Victory for mining companies as Australia dilutes tax

02 Jul 2010

In what is seen as a caving-in to the demands of Australia's powerful mining industry, new prime minister Julia Gillard's government on Friday dropped plans for 40-per cent tax on booming mining company profits, defusing a damaging row with big business and clearing the way for national elections to be called at any time.

Mining companies had campaigned mightily against the proposed tax, and it was a key factor in the sudden ouster of Kevin Rudd as prime minister after he refused to negotiate. Friday's announcement from Gillard effectively removes the issue from the political agenda. Gilliard has ended a two-month fight that was hurting the Labour Party's re-election chances.

Mining heavyweights BHP-Billiton, Rio Tinto, Xstrata and others threatened to cancel billions of dollars worth of planned projects, jeopardising the creation of thousands of jobs, over the Rudd-proposed ''super tax'' which was forecast to raise A$12 billion ($10.1 billion) in its first two years.

Opinion polls showed an immediate boost for the ruling Labour Party when Gillard took office, and she may choose to capitalise on that popularity by calling elections as soon as this weekend. Elections must be called by year's end.

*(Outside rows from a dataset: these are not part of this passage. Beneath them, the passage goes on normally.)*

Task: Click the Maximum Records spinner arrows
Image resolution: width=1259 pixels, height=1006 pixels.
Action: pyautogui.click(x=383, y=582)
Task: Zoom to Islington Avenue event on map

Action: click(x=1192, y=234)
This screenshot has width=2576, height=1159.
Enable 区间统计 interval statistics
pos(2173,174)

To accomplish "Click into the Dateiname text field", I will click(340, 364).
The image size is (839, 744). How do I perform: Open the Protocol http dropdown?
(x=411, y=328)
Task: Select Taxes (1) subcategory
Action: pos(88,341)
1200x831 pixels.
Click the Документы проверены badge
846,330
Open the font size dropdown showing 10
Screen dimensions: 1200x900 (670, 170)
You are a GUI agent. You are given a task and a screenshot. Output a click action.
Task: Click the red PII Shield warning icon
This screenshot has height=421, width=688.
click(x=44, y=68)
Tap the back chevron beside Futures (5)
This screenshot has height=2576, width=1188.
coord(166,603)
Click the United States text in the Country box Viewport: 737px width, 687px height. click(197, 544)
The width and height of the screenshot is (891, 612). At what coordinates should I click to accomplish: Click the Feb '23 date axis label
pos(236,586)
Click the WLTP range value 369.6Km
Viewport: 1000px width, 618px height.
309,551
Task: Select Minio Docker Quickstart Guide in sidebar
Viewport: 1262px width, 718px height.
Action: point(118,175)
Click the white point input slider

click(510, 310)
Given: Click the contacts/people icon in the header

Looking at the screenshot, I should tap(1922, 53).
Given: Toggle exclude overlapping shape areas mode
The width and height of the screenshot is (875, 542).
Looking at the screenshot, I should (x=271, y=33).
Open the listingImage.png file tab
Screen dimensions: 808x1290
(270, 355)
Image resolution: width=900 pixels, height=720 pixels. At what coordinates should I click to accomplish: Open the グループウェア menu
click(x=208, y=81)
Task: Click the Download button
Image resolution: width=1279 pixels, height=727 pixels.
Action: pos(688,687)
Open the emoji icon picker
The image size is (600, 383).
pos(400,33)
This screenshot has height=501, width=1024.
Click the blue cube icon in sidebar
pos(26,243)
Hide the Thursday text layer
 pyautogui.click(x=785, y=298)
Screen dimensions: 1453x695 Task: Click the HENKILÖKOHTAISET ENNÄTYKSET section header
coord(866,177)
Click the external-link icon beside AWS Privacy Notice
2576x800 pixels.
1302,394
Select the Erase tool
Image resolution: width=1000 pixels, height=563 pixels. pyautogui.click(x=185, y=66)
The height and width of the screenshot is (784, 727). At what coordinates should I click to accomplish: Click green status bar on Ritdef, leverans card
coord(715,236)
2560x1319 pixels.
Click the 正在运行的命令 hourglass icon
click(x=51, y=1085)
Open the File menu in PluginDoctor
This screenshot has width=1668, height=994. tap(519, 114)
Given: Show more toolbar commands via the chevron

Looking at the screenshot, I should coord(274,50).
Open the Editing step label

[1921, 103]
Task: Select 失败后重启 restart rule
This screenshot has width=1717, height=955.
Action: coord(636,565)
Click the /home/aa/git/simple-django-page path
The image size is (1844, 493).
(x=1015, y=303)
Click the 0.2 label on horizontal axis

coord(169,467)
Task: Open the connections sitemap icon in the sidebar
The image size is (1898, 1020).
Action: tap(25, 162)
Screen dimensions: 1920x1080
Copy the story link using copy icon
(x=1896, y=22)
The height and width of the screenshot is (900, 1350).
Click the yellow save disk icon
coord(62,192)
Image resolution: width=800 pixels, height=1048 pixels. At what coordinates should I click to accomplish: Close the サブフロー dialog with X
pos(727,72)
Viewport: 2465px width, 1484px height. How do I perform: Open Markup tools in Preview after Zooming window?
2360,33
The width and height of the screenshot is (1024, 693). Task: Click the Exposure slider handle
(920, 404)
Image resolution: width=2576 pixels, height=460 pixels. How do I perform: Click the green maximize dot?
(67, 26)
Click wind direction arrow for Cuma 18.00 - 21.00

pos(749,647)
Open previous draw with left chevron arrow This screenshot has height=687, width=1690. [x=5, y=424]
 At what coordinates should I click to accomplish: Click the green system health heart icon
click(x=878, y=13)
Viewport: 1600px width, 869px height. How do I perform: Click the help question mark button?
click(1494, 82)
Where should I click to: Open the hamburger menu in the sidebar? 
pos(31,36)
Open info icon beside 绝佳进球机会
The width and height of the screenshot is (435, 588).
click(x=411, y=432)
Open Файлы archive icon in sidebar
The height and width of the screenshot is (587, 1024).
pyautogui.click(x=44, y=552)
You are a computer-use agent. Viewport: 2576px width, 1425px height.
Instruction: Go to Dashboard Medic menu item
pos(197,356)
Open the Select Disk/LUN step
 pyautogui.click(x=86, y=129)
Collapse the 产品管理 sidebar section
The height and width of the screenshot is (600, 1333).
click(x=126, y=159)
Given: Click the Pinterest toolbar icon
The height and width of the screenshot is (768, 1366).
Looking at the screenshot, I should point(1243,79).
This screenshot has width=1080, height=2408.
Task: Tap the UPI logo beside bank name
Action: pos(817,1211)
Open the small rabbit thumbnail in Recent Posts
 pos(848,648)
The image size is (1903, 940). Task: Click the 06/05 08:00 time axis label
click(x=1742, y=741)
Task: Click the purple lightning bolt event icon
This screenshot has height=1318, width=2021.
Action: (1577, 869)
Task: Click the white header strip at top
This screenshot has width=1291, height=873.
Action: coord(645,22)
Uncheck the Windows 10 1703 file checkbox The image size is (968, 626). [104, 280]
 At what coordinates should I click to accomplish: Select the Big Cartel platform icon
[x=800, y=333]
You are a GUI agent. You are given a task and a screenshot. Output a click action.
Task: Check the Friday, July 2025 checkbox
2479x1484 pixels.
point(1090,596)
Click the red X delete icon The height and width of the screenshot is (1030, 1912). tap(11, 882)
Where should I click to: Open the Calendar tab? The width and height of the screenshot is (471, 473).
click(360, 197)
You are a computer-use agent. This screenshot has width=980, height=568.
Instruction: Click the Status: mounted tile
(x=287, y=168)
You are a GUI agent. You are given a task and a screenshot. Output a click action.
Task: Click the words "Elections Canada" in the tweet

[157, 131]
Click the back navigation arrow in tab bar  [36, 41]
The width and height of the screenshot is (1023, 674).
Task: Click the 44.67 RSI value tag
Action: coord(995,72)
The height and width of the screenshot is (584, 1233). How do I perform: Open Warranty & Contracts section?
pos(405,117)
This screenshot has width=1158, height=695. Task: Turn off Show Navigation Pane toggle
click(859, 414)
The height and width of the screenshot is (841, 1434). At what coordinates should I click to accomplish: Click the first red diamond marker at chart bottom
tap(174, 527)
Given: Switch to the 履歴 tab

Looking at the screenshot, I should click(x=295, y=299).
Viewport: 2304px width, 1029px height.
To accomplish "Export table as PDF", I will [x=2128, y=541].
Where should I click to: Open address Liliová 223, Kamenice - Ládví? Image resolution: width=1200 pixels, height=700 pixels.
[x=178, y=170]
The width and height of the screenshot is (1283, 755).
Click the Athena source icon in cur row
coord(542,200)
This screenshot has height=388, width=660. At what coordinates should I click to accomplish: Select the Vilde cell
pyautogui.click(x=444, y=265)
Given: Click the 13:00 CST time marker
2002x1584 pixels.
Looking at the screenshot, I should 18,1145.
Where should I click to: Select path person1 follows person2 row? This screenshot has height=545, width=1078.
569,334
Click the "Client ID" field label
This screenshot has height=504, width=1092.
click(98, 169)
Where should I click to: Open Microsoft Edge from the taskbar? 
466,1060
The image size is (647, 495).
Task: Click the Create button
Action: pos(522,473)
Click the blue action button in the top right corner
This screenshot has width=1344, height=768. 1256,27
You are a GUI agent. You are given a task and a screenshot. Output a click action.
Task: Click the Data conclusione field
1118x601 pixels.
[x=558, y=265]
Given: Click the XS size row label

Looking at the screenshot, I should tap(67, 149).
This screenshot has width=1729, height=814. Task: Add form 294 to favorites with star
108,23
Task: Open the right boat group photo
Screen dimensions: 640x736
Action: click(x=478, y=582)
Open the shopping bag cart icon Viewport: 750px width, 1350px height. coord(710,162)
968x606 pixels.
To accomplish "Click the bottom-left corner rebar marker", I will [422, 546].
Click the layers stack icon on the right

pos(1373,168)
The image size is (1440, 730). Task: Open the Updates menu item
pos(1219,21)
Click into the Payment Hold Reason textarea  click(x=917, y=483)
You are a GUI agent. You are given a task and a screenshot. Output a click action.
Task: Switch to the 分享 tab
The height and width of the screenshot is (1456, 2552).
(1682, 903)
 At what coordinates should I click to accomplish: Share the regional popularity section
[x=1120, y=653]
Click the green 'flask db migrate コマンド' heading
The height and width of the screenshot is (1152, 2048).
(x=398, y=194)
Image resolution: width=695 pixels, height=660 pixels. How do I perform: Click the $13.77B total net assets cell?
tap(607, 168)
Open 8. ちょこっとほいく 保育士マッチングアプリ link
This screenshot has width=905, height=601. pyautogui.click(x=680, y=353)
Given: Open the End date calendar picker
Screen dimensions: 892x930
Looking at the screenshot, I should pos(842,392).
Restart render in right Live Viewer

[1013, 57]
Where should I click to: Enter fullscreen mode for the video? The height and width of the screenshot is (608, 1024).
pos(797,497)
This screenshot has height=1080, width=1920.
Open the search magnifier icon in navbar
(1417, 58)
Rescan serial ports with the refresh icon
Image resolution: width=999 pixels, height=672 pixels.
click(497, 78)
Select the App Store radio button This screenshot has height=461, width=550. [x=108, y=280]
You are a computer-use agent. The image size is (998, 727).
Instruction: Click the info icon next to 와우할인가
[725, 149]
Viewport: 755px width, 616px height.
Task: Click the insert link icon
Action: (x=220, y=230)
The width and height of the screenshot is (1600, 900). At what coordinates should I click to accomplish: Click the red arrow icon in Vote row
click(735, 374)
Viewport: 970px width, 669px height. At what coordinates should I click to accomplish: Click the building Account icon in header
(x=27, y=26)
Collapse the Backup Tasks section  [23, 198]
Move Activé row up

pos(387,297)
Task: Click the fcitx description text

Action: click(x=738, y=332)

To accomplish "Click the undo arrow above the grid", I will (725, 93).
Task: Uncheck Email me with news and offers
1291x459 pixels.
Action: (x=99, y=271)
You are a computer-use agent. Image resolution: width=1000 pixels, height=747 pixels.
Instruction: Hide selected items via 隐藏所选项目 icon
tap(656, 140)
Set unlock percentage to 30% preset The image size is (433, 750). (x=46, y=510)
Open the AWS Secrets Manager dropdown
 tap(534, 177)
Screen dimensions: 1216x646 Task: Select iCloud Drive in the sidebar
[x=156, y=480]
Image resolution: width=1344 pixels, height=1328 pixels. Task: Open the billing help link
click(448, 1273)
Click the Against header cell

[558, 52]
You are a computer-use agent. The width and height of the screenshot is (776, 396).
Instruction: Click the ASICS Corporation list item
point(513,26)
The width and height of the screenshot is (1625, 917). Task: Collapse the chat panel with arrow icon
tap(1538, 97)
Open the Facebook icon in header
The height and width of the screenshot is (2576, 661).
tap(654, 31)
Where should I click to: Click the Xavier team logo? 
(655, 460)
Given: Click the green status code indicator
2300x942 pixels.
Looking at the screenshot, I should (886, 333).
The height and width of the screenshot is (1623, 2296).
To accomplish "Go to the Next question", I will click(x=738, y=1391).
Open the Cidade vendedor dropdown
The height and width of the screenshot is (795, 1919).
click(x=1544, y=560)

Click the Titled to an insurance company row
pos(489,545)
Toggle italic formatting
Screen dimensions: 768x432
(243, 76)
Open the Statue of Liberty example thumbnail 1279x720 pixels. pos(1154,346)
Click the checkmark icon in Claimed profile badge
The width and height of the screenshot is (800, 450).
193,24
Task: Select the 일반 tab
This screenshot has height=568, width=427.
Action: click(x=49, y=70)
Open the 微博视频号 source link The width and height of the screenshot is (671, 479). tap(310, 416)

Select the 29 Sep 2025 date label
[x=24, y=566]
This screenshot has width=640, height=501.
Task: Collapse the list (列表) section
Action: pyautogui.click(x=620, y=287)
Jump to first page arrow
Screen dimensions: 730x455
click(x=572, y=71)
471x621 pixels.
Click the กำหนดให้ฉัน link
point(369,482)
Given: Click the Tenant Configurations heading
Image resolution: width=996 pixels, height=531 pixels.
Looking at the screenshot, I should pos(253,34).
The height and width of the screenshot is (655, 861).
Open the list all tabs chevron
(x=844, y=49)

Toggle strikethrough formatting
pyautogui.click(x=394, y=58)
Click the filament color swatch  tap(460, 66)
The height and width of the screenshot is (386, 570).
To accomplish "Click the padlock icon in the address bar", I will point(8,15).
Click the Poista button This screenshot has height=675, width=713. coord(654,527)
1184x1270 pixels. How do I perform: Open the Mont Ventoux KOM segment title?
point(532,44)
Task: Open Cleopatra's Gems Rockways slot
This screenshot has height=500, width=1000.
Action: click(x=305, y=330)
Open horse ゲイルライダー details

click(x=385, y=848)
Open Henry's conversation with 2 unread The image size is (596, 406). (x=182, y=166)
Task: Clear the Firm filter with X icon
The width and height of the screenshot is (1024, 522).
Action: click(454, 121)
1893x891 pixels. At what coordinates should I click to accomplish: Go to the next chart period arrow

"The breakthrough agreement keeps faith with our central goal from day one: to deliver a better return for the Australian people for the resources they own and which can only be dug up once," Gillard said.

The new deal replaces the "super profits tax" of 40 per cent with a profits-based minerals resource rent tax of 30 per cent and will affect about 320 companies, down from the 2,500 that fell under the original tax proposal. It will apply only to the iron ore and coal industries - Australia's biggest exports - and would begin in 2012.